* [Task prompt] The exact lines of the listing, from its first through the line that contains "You are a computer-use", are to make up the answer, and pictures are to be left out.

* [Available data]
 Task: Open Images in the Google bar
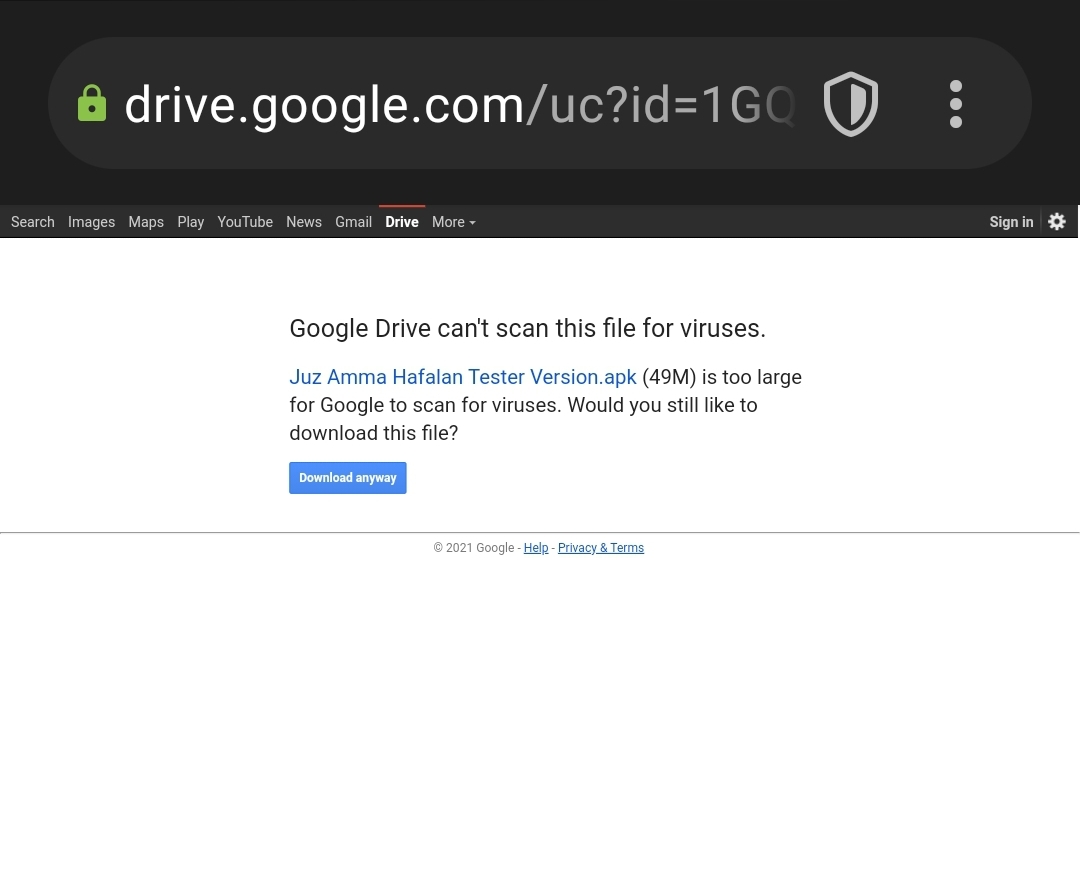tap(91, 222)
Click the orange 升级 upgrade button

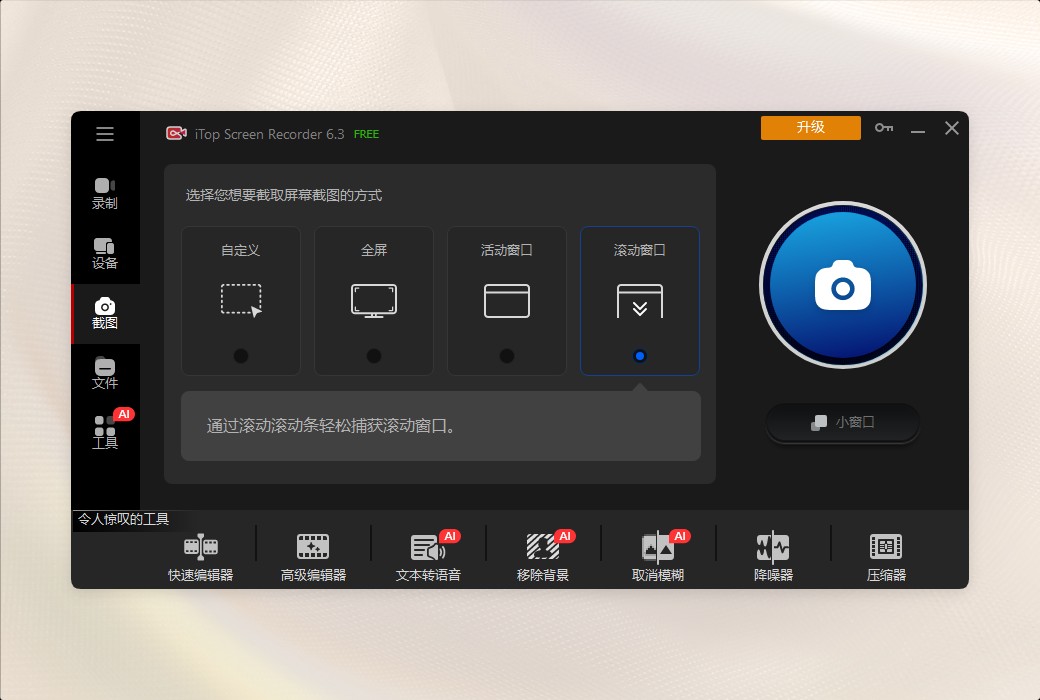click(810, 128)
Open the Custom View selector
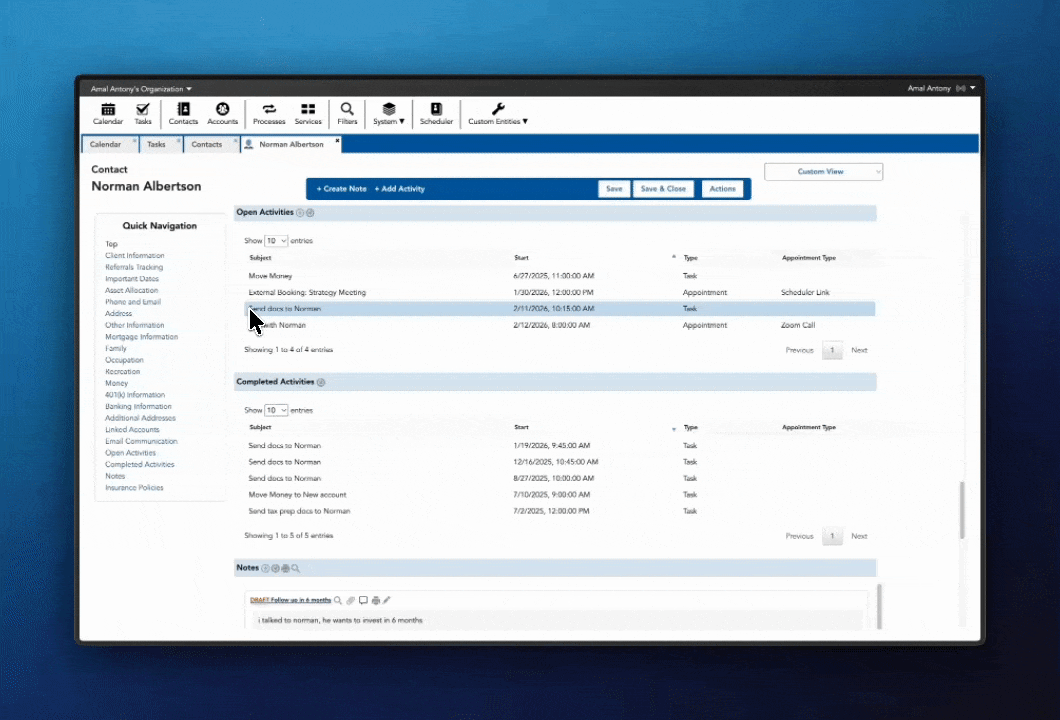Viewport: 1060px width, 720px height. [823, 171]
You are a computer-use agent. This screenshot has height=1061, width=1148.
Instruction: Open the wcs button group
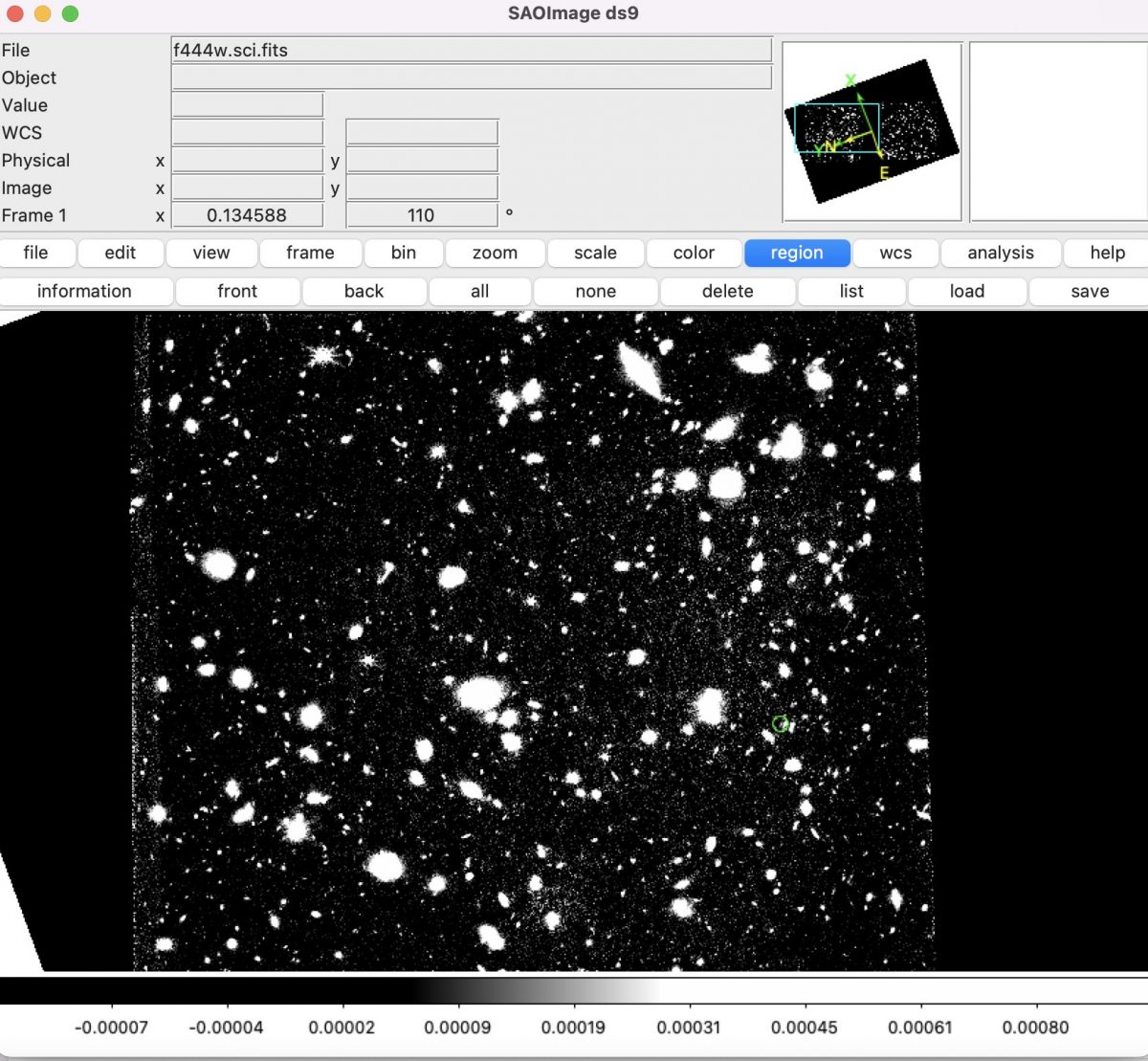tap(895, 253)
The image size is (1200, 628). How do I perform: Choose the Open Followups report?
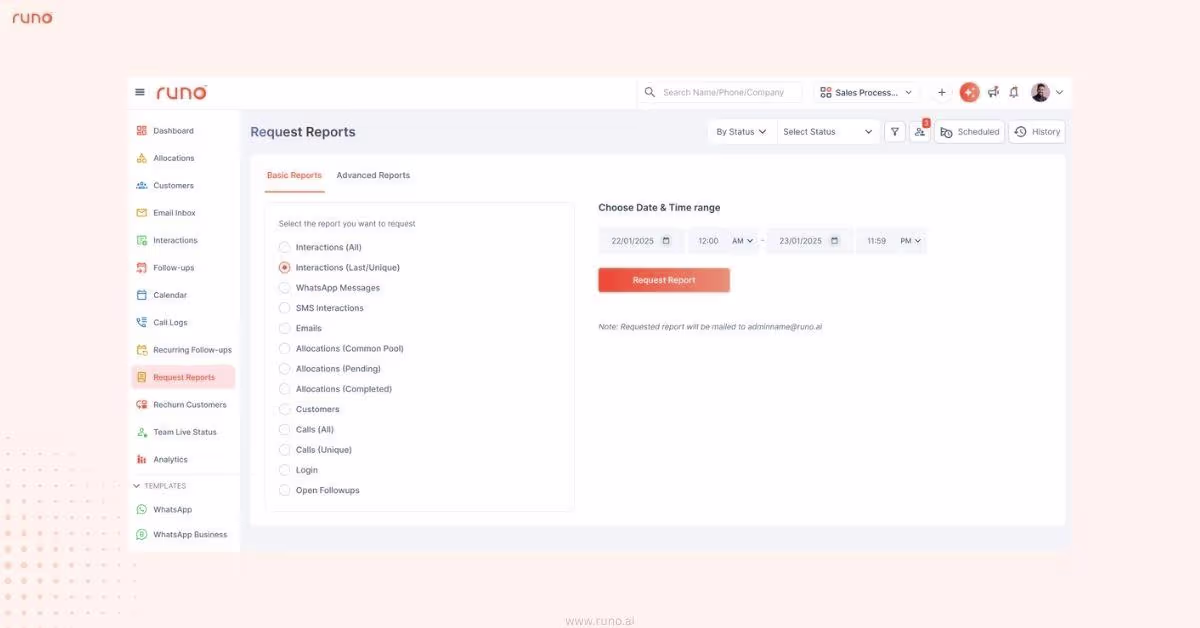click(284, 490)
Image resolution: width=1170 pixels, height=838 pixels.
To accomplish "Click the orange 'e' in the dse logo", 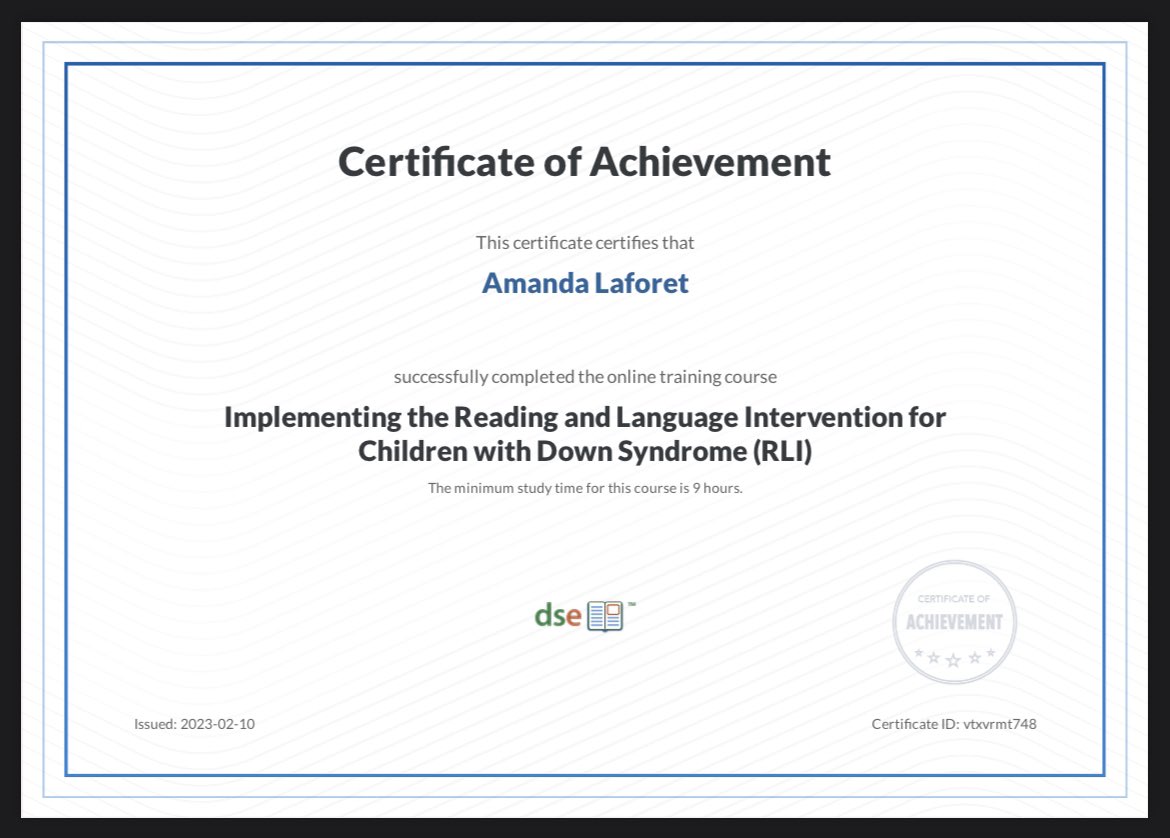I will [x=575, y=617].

* [Written solution]
 Task: Open Images in the Google bar
tap(91, 222)
Click the orange 升级 upgrade button

click(810, 128)
Open the Custom View selector
Viewport: 1060px width, 720px height. [823, 171]
You are a computer-use agent. This screenshot has height=1061, width=1148.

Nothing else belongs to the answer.